Der Weihnachtskater

von Silke R. Plagge

Ekki ist der Weihnachtskater. Wie er das Haustier des Weihnachtsmannes wurde? Nun, das hier ist seine Geschichte (Vorlesezeit rund 4 Minuten)

Der Weihnachtsmann wollte wirklich gar kein eigenes Haustier. Die Rentiere reichten ihm vollkommen. Wie immer in der Adventszeit war er schwer beschäftigt: Der Schlitten musste geputzt werden, der rote Mantel brauchte einen Flicken und die molligen Handschuhe konnte der Weihnachtsmann nirgendwo finden. Schimpfend sah er in allen Ecken nach. Unter dem Bett, in allen Schubladen. Sogar in der Küche. Schließlich ging er in die Geschenkekammer. Die eifrigen Wichtel hatten schon die Wunschzettel der Kinder hingelegt. Alles wartete nur auf den magischen Zauberspruch des Weihnachtsmannes, damit sich die Kammer mit den Geschenken für alle Kinder der Welt füllte. Auf der Suche nach den Handschuhen halfen die Wichtel, so gut sie konnten. Aber sie waren recht klein. Also musste der Weihnachtsmann wohl oder übel selbst in die hohen Regale blicken.

Einige waren so hoch, dass auch er nicht hineinsehen konnte, er streckte die Hand aus und tastete die Fächer ab. Da, er fühlt etwas Flauschiges. Der Weihnachtsmann zog kräftig daran – ein lautes Gefauche, der Weihnachtsmann konnte gerade noch eine enorme Menge gelben Felles sehen und schon brach ein Tumult aus. Alle Wichtel liefen durcheinander. „Wo kommt die dicke Katze her?“ „Und wo ist sie jetzt?“ Der Weihnachtsmann bückte sich, um nach der Katze zu sehen. Und fand die roten molligen Handschuhe hinter einer Kiste mit Geschenkpapier.

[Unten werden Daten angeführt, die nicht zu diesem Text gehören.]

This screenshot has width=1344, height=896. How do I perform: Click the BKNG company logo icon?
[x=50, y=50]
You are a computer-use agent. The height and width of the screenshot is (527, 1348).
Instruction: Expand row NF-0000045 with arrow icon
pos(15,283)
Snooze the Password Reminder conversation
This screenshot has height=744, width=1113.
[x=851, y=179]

„Alles Stress, habe ich mir nur eingebildet,“ murmelte er in seinen Bart und stapfte wieder in seine Stube. Er schüttelte den Kopf und machte sich an die Planung der diesjährige Reiseroute. Vorher brühte er sich noch rasch eine Tasse Zimttee –   zur Stärkung. Auf dem Tisch hatte er seine Landkarten ausgebreitet und der Weihnachtsmann ließ sich mit einem wohligen Seufzer auf seinen Lieblingsstuhl plumpsen. Da fauchte es schon wieder los. Verwundert starrte der Weihnachtsmann die dickste gelbe Katze an, die er je gesehen hatte. Die Katze starrte zurück.

Vorlesegeschichte

Ekki – der Weihnachtskater © nekomachines, pixabay

„Wer bist du denn?“ fragte der Weihnachtsmann. „Ich bin Ekki. Ich wohne hier,“ erklärte der Kater wie selbstverständlich. „Seit wann denn das?“ fragte der Weihnachtsmann verwirrt. „Seit dem letzten Weihnachtsfest. Du hast mich einfach vergessen,“ sagt der Kater und blickte den Weihnachtsmann ziemlich böse an. Da war doch etwas? Ja, die Geschichte von der kleinen Marie! Die hatte sich sehnsüchtig eine ganz besondere Katze gewünscht. Der Weihnachtsmann war sich auch sicher, dass er einen kleinen Kater her bei gezaubert hatte, der extra eine schöne kleine Transportkiste bekommen hatte. Aber als er in Maries Wohnung stand und in seinen Sack griff, war da nichts. Marie bekam nur ein Buch und eine CD. Dem Weihnachtsmann war schon lange nichts mehr so unangenehm gewesen, wie Maries trauriges Gesicht.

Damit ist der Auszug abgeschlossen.